__TASK DETAILS__. Reproduce the records below exactly, but only between the lines holding "Магазины (420, 2452)" and "Balas (210, 2147)", inclusive.

__SOURCE MATERIAL__.
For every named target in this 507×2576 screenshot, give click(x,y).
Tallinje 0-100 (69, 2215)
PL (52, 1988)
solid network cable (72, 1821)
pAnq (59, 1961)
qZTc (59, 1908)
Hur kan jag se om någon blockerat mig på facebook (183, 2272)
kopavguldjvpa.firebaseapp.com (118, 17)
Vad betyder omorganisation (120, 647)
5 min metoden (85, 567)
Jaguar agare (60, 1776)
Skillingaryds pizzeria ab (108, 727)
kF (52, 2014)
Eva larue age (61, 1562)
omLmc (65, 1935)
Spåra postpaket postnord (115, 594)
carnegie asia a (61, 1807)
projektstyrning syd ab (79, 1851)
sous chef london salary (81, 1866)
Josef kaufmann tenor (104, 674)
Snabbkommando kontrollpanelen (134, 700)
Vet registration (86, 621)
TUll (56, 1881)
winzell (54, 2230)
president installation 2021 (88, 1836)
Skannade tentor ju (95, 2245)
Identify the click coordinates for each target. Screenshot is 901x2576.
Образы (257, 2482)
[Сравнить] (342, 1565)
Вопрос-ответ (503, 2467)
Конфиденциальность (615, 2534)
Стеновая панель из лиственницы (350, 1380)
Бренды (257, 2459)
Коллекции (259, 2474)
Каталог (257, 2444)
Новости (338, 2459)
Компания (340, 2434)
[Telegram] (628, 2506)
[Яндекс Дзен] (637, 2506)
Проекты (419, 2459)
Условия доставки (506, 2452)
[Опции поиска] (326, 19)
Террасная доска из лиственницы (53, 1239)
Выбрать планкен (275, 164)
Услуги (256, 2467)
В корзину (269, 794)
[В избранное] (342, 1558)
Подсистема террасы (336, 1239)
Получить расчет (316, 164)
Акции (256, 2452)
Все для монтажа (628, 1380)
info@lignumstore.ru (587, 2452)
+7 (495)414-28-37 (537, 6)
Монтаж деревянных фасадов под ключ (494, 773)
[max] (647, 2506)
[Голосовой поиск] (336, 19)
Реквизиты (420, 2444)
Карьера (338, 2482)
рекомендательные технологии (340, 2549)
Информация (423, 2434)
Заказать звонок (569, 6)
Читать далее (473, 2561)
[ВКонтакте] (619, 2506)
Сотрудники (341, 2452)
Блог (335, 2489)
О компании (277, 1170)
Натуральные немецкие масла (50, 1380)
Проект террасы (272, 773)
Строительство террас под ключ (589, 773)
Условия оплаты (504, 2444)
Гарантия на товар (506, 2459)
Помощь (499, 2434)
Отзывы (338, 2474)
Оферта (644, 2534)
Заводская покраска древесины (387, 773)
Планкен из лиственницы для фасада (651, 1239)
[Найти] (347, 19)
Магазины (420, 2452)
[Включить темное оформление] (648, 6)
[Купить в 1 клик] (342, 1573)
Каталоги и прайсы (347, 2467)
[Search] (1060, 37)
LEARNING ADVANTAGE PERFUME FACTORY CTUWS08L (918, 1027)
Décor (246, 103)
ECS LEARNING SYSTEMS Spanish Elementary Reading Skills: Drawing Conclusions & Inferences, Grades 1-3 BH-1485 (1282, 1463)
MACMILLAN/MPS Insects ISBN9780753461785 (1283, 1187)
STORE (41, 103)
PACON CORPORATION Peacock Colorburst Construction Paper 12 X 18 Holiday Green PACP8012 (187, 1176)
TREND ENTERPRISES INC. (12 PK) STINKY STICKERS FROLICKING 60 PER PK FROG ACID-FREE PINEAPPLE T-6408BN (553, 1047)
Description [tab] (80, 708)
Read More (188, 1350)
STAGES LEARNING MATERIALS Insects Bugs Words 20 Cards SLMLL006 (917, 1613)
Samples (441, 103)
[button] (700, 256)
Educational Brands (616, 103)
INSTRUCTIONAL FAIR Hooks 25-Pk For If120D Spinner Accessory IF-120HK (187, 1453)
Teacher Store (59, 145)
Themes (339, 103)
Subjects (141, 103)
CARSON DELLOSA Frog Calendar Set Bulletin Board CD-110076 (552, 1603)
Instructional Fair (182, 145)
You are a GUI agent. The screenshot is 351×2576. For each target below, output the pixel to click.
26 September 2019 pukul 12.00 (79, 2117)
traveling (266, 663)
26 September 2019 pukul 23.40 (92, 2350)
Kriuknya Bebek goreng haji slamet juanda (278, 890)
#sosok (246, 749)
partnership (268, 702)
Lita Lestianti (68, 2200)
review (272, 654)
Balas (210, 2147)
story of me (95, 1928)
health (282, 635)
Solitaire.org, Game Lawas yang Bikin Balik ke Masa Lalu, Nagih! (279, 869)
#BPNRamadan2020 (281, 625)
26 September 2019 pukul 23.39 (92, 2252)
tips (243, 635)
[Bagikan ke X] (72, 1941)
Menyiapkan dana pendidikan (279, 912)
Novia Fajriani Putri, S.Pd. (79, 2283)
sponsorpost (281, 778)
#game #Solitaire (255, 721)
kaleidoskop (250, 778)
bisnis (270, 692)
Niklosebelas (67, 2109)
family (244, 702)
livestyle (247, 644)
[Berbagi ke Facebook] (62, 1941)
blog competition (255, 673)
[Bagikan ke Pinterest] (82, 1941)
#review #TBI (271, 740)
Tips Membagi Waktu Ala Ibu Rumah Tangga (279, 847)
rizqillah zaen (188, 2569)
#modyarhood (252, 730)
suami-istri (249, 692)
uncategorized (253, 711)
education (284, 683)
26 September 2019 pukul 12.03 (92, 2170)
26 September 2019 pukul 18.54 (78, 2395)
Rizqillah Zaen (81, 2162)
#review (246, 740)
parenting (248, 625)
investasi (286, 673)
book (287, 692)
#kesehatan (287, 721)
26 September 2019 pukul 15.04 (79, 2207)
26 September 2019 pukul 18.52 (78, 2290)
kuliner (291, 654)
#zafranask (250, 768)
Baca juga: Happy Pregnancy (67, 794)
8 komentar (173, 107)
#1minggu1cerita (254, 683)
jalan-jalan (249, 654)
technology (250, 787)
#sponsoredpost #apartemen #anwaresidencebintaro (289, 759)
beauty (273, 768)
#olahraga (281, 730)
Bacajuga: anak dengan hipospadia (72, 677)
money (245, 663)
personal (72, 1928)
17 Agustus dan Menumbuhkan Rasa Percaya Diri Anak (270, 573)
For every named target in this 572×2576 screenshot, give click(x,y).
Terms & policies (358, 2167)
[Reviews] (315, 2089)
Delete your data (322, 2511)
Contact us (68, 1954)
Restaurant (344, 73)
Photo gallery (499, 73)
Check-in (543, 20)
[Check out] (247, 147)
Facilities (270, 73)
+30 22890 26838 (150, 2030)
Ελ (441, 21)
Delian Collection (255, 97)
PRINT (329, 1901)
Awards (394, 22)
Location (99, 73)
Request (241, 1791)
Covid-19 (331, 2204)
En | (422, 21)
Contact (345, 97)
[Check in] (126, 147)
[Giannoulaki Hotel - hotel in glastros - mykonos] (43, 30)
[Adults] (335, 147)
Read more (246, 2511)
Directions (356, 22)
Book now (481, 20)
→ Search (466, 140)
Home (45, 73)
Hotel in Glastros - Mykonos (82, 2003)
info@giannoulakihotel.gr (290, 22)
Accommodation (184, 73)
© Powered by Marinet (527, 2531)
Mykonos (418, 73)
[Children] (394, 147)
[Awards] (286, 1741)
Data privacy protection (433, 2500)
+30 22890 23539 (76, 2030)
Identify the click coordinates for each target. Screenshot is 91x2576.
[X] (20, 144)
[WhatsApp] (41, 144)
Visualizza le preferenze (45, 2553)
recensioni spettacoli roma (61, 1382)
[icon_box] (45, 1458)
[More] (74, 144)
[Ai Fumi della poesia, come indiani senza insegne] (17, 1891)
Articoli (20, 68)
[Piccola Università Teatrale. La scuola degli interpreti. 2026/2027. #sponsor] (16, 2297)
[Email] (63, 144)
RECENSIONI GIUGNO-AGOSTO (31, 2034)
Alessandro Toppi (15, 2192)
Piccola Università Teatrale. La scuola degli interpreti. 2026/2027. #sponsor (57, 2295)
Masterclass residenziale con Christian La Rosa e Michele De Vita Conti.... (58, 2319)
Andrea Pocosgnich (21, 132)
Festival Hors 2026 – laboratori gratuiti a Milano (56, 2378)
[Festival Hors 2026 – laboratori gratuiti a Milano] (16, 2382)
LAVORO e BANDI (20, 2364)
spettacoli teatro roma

__WRITTEN RESPONSE__.
Магазины (420, 2452)
[Включить темное оформление] (648, 6)
[Купить в 1 клик] (342, 1573)
Каталоги и прайсы (347, 2467)
[Search] (1060, 37)
LEARNING ADVANTAGE PERFUME FACTORY CTUWS08L (918, 1027)
Décor (246, 103)
ECS LEARNING SYSTEMS Spanish Elementary Reading Skills: Drawing Conclusions & Inferences, Grades 1-3 BH-1485 (1282, 1463)
MACMILLAN/MPS Insects ISBN9780753461785 (1283, 1187)
STORE (41, 103)
PACON CORPORATION Peacock Colorburst Construction Paper 12 X 18 Holiday Green PACP8012 (187, 1176)
TREND ENTERPRISES INC. (12 PK) STINKY STICKERS FROLICKING 60 PER PK FROG ACID-FREE PINEAPPLE T-6408BN (553, 1047)
Description [tab] (80, 708)
Read More (188, 1350)
STAGES LEARNING MATERIALS Insects Bugs Words 20 Cards SLMLL006 (917, 1613)
Samples (441, 103)
[button] (700, 256)
Educational Brands (616, 103)
INSTRUCTIONAL FAIR Hooks 25-Pk For If120D Spinner Accessory IF-120HK (187, 1453)
Teacher Store (59, 145)
Themes (339, 103)
Subjects (141, 103)
CARSON DELLOSA Frog Calendar Set Bulletin Board CD-110076 (552, 1603)
Instructional Fair (182, 145)
You are a GUI agent. The screenshot is 351×2576. For each target below, output the pixel to click.
26 September 2019 pukul 12.00 (79, 2117)
traveling (266, 663)
26 September 2019 pukul 23.40 (92, 2350)
Kriuknya Bebek goreng haji slamet juanda (278, 890)
#sosok (246, 749)
partnership (268, 702)
Lita Lestianti (68, 2200)
review (272, 654)
Balas (210, 2147)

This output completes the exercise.